== Segment start ==

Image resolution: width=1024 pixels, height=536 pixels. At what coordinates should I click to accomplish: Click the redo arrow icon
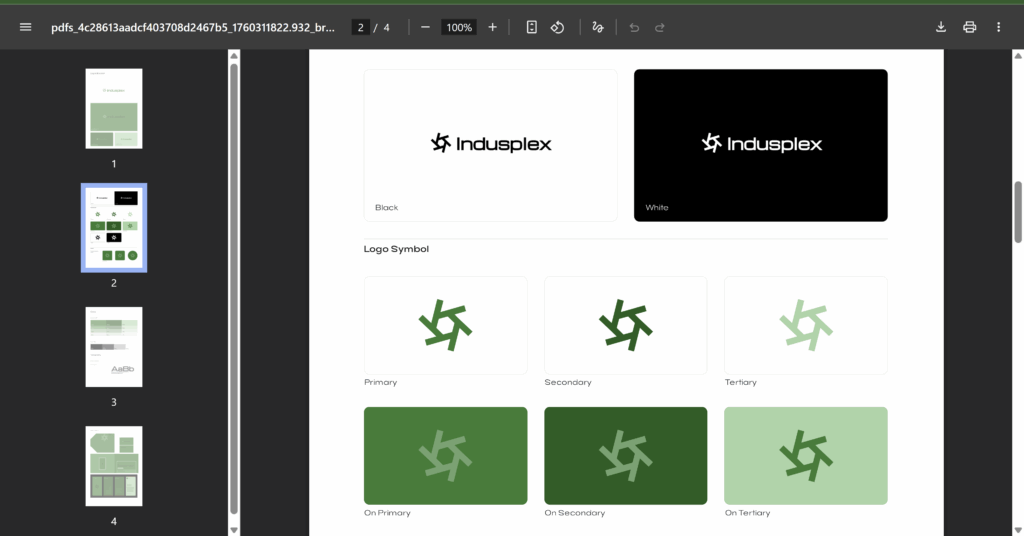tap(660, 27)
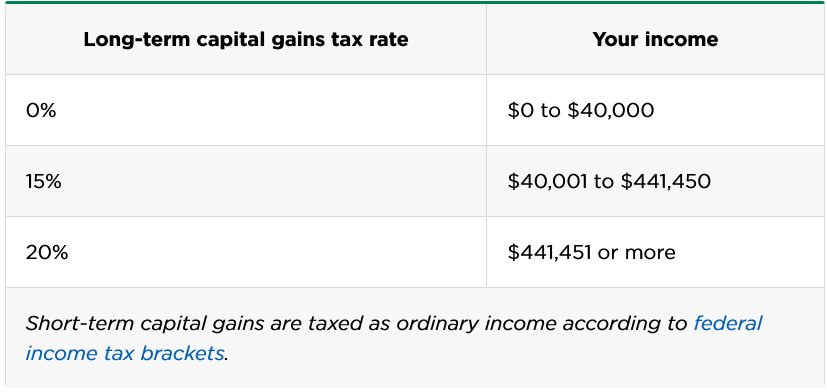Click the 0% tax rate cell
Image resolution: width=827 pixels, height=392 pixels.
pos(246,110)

== Segment end ==

Your instructions:
Could you output all the entries above exactly as written, leaving out the pictures?

Your solution:
Image resolution: width=1024 pixels, height=536 pixels. At what coordinates should I click to accomplish: Click the redo arrow icon
tap(660, 27)
Click the 0% tax rate cell
Image resolution: width=827 pixels, height=392 pixels.
pos(246,110)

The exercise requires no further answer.